One of the great advantages of studying international relations in Spain is the opportunity to gain fluency in Spanish, one of the world’s most widely spoken languages. With over 400 million native speakers (6% of the world’s population), Spanish is the second most broadly spoken first language on Earth, after Mandarin Chinese. Thus it is highly valuable for people who want to study international issues in Latin America, the Caribbean, or parts of West Africa such as Morocco and Equatorial Guinea. Of course, the Spanish spoken in Spain differs from that spoken in Latin American countries (and, indeed, Spanish in certain parts of Spain can differ significantly from other parts), but anyone who is fluent in Spanish can be understood by other Spanish speakers regardless of national origin, and thus fluency in this language is highly valuable. Spanish is also greatly prized on the international job market, particularly in the United States, so studying in Spain is often a wise career move.

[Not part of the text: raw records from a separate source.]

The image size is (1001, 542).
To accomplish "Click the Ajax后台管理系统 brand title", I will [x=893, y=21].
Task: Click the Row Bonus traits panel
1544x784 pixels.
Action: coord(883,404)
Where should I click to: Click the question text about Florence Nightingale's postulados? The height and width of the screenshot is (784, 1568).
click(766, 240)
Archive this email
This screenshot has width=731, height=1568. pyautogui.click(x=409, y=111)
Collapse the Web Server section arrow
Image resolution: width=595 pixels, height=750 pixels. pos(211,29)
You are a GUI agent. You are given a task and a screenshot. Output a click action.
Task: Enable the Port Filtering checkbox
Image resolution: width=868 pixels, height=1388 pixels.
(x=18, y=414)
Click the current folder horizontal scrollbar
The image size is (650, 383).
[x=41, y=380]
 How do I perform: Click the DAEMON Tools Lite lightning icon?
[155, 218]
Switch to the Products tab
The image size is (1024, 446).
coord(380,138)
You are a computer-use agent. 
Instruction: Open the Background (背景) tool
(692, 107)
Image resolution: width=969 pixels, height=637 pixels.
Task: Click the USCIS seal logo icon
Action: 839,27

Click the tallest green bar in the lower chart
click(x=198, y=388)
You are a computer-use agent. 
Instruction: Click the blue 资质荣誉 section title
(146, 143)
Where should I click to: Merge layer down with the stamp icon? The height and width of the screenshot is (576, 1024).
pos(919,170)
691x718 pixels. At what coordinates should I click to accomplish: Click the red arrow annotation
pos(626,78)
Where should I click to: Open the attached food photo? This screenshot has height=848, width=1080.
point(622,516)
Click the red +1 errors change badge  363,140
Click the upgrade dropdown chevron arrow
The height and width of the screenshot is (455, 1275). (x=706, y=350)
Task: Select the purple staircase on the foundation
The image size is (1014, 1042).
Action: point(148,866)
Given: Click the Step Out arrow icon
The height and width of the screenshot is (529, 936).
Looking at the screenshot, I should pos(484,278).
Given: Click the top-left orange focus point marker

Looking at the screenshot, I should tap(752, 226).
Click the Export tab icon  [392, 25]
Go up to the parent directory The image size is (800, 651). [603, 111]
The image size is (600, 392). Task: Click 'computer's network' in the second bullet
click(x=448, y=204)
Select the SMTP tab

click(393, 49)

Speaking broadly, there are two possible ways to study international relations in Spain: the first is to enroll in a Spanish college or University as an ordinary student; the second is to attend one of the many programs hosted by foreign (especially American) universities at various campuses in Spain. There are advantages and disadvantages to each of these strategies, and many individual programs fall somewhere in between the two. Attending a Spanish university usually means attending classes in Spanish – this is an advantage for those who want to use the experience to improve their Spanish-language skills, but it is a definite hindrance to prospective students whose Spanish is not good enough to enable them to understand an academic lecture. Spanish universities will also put you in close contact with ordinary Spanish citizens, since the overwhelming majority of the students in these programs will be Spaniards. This provides a useful window into Spanish society and culture that may not be available in other ways.
The opposite advantages and disadvantages apply when attending a foreign university’s program within Spain. Classes are often (though not always!) held in English, which makes them accessible to people from all over the world. Thus, the student body tends to be much more diverse and eclectic. This makes for a dynamic educational experience, but necessarily means fewer opportunities to practice Spanish or learn detailed information about Spain as a country. Finally, getting a Bachelor’s or Master’s degree from an American or other institution in Spain has the advantage of ensuring that the degree will be recognized in at least one other country. The great majority of Spanish universities are internationally accredited and their degrees will still be important qualifications outside of Spain; but for those who hope to work or pursue further studies in the United States, for example, it’s very helpful to have a degree from an American institution, since the grading system and teaching standards will be more familiar to employers and admissions committees.